EXCERPTED TEXT:
⟨

The State Attorney General’s Office, banking associations (AEB, CECA, and UNACC), and the Bank of Spain have today signed a collaboration protocol to guarantee the autonomy of people with disabilities in relation to banking services and products. The agreement has been signed by the Director General of Financial Conduct and Banknotes of the Bank of Spain, Alberto Ríos; by the Public Prosecutor for Disability and the Elderly, María José Segarra; and by the general secretaries of the three banking associations: Javier Rodríguez, from AEB; Fernando Conlledo, from CECA; and Cristina Freijanes, representing UNACC.

The agreement establishes the channels for banking practices to adapt to the new legal treatment of disability outlined by legislation (Law 8/21), which empowers people with disabilities to make their own decisions autonomously. It also aims to collaborate in progressively promoting the necessary adaptations so that they can operate independently in the banking sector, including, among others, information in accessible language.

The agreement also foresees the establishment of a stable working group, within which the role that the new support figures recognized by the disability law should play will be studied, and the practical issues arising from its application will also be analyzed, combining them with the legal certainty required by banking activity.

The aforementioned regulation eliminated incapacitations and, with them, legal guardians, decriminalizing the lives of people with disabilities and establishing a system for providing support, in which the de facto guardian acquires special relevance. This figure constitutes a type of informal support, without judicial endorsement, typically exercised by family members, and its role in banking operations has already been channeled into a consensual document, which will be published immediately.

⟩

CHALLENGE 1: In the passage on the banking disability protocol, why must banking practices adapt? Answer in one to three sentences.
CHALLENGE 2: Carry on the passage about the banking disability protocol, starting after its final sentence.
The records that follow were taken from a separate source.

Data listing:
⟨

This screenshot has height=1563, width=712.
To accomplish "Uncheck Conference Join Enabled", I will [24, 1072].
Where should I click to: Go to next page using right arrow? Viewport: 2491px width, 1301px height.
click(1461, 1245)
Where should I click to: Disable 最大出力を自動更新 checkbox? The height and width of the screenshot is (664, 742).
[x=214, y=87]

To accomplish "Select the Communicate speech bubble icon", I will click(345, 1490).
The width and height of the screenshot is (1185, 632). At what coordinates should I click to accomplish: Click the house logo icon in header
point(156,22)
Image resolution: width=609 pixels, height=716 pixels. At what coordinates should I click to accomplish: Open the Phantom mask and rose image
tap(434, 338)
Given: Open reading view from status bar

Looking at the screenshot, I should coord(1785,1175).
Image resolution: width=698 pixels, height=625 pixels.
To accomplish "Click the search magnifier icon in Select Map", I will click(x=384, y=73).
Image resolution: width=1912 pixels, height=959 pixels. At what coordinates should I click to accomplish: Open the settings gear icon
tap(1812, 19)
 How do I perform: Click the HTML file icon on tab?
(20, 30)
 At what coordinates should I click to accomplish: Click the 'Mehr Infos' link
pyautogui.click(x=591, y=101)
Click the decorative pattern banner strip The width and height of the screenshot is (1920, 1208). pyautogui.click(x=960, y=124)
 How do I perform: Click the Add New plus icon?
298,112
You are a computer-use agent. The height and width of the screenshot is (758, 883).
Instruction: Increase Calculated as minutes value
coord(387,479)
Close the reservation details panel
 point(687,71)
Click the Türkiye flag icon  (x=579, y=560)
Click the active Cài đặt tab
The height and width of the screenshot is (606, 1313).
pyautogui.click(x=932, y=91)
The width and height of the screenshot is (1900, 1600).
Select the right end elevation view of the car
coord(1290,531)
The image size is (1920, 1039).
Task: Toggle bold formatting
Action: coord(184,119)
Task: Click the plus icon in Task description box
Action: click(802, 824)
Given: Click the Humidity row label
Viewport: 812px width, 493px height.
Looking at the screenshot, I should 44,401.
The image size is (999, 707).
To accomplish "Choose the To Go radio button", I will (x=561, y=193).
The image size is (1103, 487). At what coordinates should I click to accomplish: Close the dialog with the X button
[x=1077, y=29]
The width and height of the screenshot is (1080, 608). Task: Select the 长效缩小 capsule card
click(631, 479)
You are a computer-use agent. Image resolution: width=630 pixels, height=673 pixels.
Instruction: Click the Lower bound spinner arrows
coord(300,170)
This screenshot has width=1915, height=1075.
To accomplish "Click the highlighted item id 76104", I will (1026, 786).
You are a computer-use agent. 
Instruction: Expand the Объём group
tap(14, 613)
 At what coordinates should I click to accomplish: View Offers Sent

⟩

WRITTEN REPLY 1: Banking practices must adapt to the new legal treatment of disability set out in Law 8/21. That law empowers people with disabilities to make their own decisions autonomously.

WRITTEN REPLY 2:
The signed protocol envisages a dynamic operation for the working group, which will address the problems that compliance with the law reveals in the day-to-day banking operations, so that not only solutions are proposed, but these are also applied quickly and efficiently for the benefit of the collective, whose rights are one of the duties of the Public Prosecutor’s Office.

The signing ceremony took place at the Bank of Spain’s headquarters. This institution, which signed the agreement as an observer, will participate as such in the working group, given its functions of supervising compliance with customer protection regulations for credit institutions and promoting the inclusion of vulnerable people in banking services.

ASSET PROTECTION PROTOCOL

The Public Prosecutor’s Office and banking associations have also signed a second complementary protocol, which aims to protect the financial interests of people with disabilities or those in certain vulnerable situations.

This agreement articulates fluid communication between banks and the territorially competent public prosecutor’s offices to report situations that may endanger the economic security of the account holder, by revealing instances of abuse or undue influence on their will, which will trigger an investigation by the Public Prosecutor’s Office.